セラミックには、高い審美性と機能性を兼ね備えているという大きな特徴があります。
またここでいう機能性には、強度の高さや違和感の少なさの他、吸水性がほとんどないことも挙げられます。
今回は、セラミックの吸水性がないことによって得られる主なメリットについて解説します。
セラミックの吸水性がないことのメリット4選
セラミックの吸水性がないことにより、以下のようなメリットが生まれます。
・審美性を長く保つ
・二次虫歯のリスクを下げる
・歯周病と口臭を予防する
・磨耗や変質、金属アレルギーのリスクを排除する
各メリットについて詳しく説明します。
審美性を長く保つ
セラミックが持つ最大のメリットの一つは、素材自体に水分を吸い込む微細な穴が存在しないため、長期間使用しても変色や黄ばみが一切起こらない点です。
保険診療で多用されるコンポジットレジンは吸水性が高いため、日常の食事に含まれるカレーやコーヒーなど色素が水分とともに素材の内部まで深く浸透してしまいます。
そのため、治療直後は白く美しく見えても、数年が経過するうちに徐々に黄色く変色し、不自然な見た目になってしまうことが避けられません。
一方で、陶器やジルコニアに代表されるセラミック素材は吸水性がまったくないため、色の濃い飲食物を好んで摂取しても、色素が素材の内部に染み込むことは構造上あり得ません。
表面に一時的な着色汚れが付着することはあっても、日常の丁寧なブラッシングや歯科クリニックでの定期的なクリーニングによって簡単に白さを取り戻すことができます。

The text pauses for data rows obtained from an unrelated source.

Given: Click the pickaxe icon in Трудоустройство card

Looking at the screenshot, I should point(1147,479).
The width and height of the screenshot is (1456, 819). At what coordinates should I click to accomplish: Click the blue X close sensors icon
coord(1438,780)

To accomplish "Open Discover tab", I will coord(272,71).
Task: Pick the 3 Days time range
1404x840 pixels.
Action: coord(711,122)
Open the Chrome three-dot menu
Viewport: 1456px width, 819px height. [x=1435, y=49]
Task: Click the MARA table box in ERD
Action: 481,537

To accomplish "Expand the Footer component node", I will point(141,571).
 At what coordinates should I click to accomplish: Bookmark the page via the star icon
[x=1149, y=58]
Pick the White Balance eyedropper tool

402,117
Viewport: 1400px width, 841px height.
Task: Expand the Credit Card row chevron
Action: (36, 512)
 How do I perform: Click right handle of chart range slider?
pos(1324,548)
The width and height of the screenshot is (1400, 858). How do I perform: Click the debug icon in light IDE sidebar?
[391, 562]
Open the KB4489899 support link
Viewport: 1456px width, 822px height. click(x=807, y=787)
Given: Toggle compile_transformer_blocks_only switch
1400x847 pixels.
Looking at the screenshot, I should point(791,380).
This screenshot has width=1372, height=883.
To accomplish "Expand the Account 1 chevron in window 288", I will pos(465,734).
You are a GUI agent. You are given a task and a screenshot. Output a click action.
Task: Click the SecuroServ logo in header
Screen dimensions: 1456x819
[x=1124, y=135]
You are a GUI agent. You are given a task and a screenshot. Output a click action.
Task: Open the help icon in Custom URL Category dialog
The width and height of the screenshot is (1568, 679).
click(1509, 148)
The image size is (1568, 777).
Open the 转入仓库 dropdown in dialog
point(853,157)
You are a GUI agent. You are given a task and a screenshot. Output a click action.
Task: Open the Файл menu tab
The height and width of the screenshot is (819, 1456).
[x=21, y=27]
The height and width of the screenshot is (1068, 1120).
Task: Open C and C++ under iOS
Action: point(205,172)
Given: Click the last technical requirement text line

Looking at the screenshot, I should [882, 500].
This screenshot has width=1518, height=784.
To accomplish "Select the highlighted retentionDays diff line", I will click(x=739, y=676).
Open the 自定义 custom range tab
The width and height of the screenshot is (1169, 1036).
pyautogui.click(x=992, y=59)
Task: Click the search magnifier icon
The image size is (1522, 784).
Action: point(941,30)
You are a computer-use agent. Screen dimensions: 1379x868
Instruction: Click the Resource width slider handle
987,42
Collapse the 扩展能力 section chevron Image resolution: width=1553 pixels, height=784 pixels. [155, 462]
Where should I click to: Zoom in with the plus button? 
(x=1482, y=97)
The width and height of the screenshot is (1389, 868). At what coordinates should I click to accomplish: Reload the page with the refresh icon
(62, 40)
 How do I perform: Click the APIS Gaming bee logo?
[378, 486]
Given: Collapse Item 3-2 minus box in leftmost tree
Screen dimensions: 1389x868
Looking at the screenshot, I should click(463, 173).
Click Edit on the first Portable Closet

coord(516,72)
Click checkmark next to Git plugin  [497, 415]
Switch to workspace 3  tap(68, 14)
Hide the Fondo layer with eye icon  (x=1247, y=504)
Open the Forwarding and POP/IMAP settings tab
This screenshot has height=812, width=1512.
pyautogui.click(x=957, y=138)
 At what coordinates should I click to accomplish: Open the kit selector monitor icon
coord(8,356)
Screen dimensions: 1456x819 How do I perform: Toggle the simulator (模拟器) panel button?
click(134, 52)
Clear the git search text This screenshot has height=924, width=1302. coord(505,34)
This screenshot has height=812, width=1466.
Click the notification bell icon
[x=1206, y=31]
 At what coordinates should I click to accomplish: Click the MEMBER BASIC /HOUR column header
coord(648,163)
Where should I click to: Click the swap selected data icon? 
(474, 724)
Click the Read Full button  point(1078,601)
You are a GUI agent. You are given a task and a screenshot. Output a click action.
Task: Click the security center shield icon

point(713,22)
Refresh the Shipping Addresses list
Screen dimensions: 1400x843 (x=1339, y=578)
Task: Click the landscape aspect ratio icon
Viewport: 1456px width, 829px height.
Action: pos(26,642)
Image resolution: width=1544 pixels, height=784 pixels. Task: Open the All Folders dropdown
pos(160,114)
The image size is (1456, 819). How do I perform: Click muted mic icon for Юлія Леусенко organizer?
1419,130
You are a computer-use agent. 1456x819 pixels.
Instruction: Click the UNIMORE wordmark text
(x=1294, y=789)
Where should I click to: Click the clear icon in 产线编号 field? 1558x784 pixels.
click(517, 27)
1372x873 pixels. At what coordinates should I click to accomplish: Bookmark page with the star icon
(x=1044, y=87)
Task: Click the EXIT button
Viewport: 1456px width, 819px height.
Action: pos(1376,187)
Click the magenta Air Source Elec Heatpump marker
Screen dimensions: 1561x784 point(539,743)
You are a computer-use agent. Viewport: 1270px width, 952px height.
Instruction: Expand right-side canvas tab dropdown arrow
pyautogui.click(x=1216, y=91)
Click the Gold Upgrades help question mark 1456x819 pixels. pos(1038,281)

この“内部から劣化しない”という特異な性質により、10年20年と経過しても、周囲の天然歯と見分けがつかないほどの高い審美性を維持することが可能になります。
二次虫歯のリスクを下げる
吸水性がないことは、治療した歯が再び虫歯になる二次虫歯を防ぐための非常に強力なアドバンテージとなります。
吸水性の高いレジン素材は、口の中で唾液や水分を吸収し続けることで、素材自体が徐々に膨張と収縮を繰り返します。
また噛み合わせによる過度な圧力や経年劣化が加わることで、プラスチック分子の結合が弱まり、素材そのものが脆く劣化していきます。
これにより、歯と詰め物・被せ物を接着している境界部分に目に見えないほどの微細な隙間や段差が生じてしまいます。
このわずかな隙間に水分とともに虫歯菌が侵入すると、詰め物の下で静かに虫歯が再発し、気づいたときには土台の歯が大きく崩壊しているという事態を招きます。
これに対して、吸水性がないセラミックは、口の中の過酷な水分環境にさらされても、形状や体積が変化することが一切ありません。
素材としての寸法安定性が極めて高いため、歯科医師が精密に適合させた歯との境界線が長年にわたってぴったりと維持されます。
さらに、最新の接着技術と組み合わせることで、歯とセラミックが完全に一体化し、菌の侵入経路を完全に遮断します。
土台となる大切な天然歯の寿命を延ばすという意味でも、吸水性がない特性は大きな価値を持っています。
歯周病と口臭を予防する
セラミックの吸水性がない性質は、口の中の衛生環境を清潔に保ち、歯周病や不快な口臭を予防する上で劇的な効果を発揮します。
水分を吸収するプラスチック素材は、表面だけでなく内部や微細な構造にまで水分が保持されるため、細菌が繁殖しやすい温床になりやすいという構造的弱点があります。
さらに、レジンは摩耗しやすく表面に細かな傷がつきやすいため、その傷や吸水部位にプラークや細菌が強固にこびりつき、毎日のブラッシングだけでは除去しきれなくなります。
これが原因で、治療した歯の周囲の歯茎が炎症を起こして歯周病が進行したり、細菌が産生するガスによって口臭が発生したりするリスクが高まります。
しかし、セラミックは吸水性が皆無であることに加え、皿の表面のように非常に滑らかで緻密な質感を持っています。
水分も細菌も弾く性質があるため、プラークの主成分である細菌群が素材の表面に定着することが物理的に困難です。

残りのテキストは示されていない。